Sometimes, just before an epiphany, a feeling of discomfort, even torment occurs. Like birth, a deep realization can move slowly through its narrow canal until it is born into the light of one’s awareness. There are Eureka moments that splash into view occasionally, apparently out of nowhere. But in some deep bovine level of mind, that cud has been chewed until its bliss point ignites. Such was my mood as I grappled with BBQ Jesus in the blue room in Santa Fe, surrounded by icons of the Virgin Mary with my sacred soil from Chimayo on the table next to my bed. This room was unusually peaceful, with a cool breeze blowing through the window as I drifted into dreams while praying for help in understanding why the bloody image of Christ attracted people oppressed by Christian conquerors.

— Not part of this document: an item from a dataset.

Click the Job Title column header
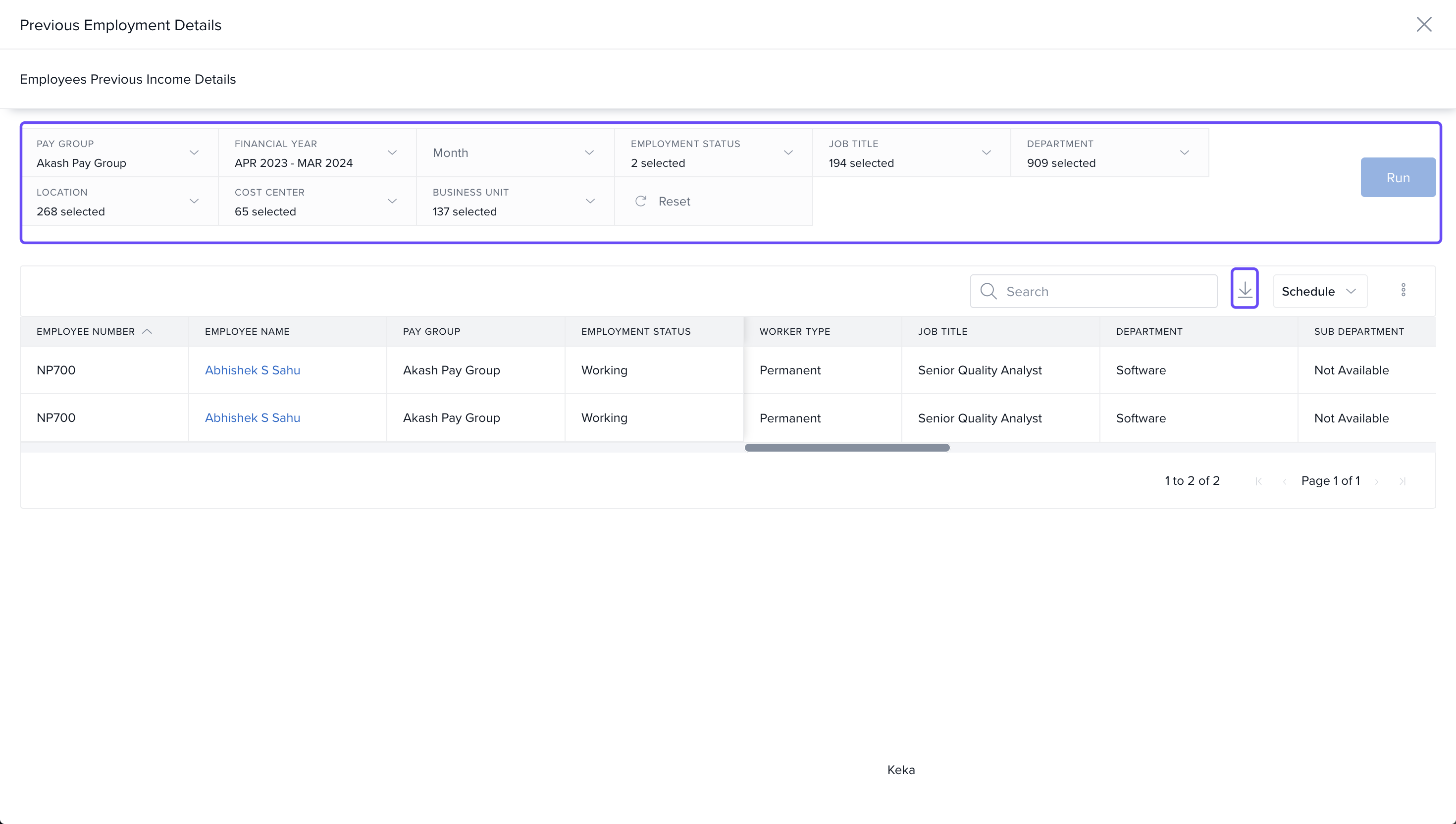1456x824 pixels. (x=943, y=332)
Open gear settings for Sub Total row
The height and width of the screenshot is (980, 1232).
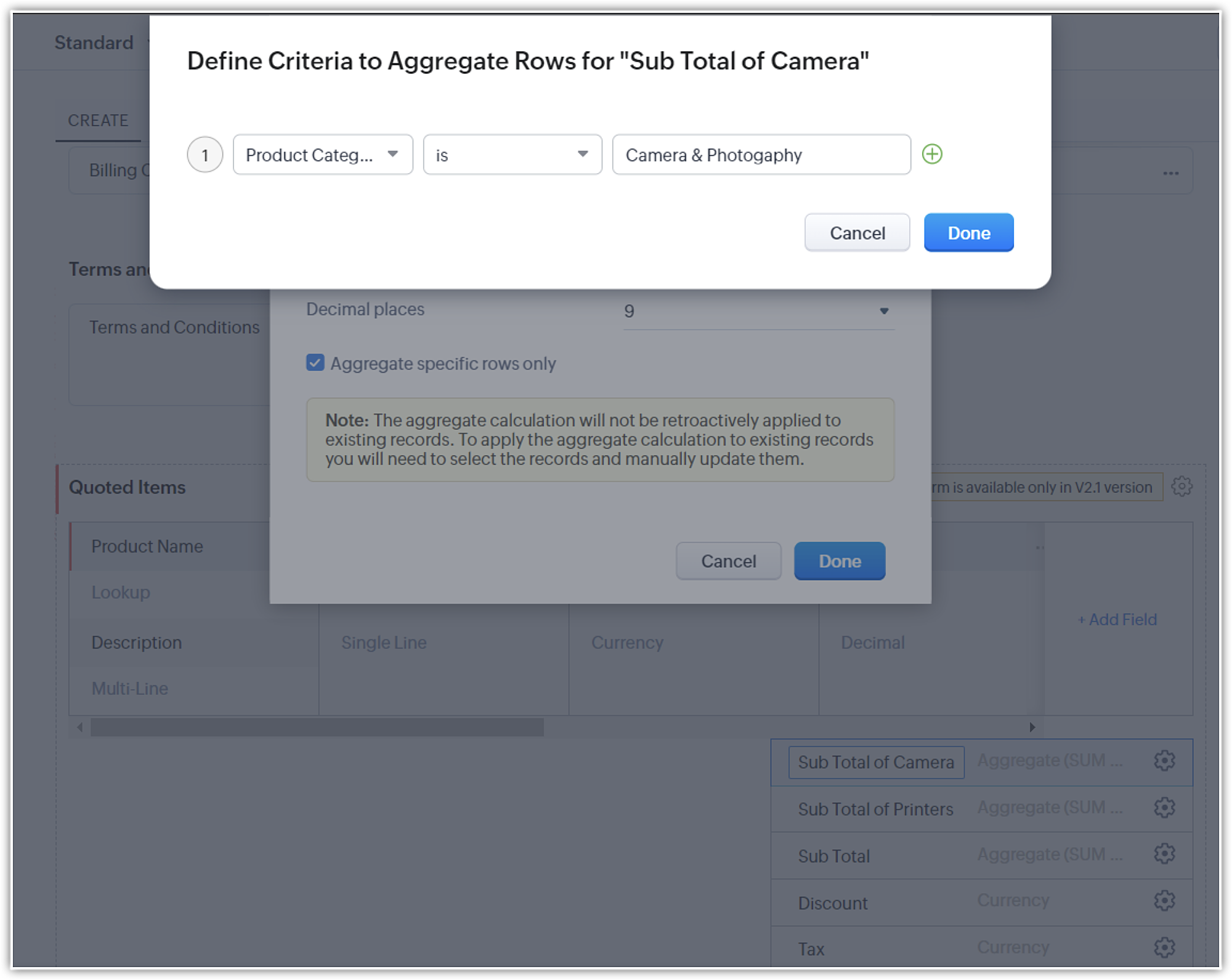click(1164, 854)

No dreams brought me an answer, at least none that I could remember. I awoke with a clear vision of Christ as a liberating force in the world. It wasn’t just the aspect of death and then resurrection; it was being in the trenches with the downtrodden and overthrowing tyranny. I can’t convey the unexpected force of this awakening. After years of steeping myself in the failure of Catholic and Protestant churches to truly minister the gospel of Jesus, grace found a way to open my heart. I do believe in the wholly (making whole) spirit, the comforter who has delivered me from various circles of hell, sometimes with a swift kick in the behind. I certainly did not expect to see Liberation theology playing in the theater of my mind. The next morning I talked with my friend Ralph about my new found realization – that by seeing and understanding crucifixion, we find a path to resurrection. He told me that his cousin (a nun who works with the poor in New Mexico) meditates and sleeps in the blue room when she visits Ralph and Danny in Santa Fe. I had been following the Nuns on the Bus tour, which gave me hope that there were good Catholic leaders willing to step forward on behalf of the poor. The nuns courted severe consequences from the church fathers, who felt they had become tainted by feminist ideologies, but they were determined to walk in faith. The nuns drew a line in the spiritual sand when they declared they were following the still, small voice of the Holy Spirit.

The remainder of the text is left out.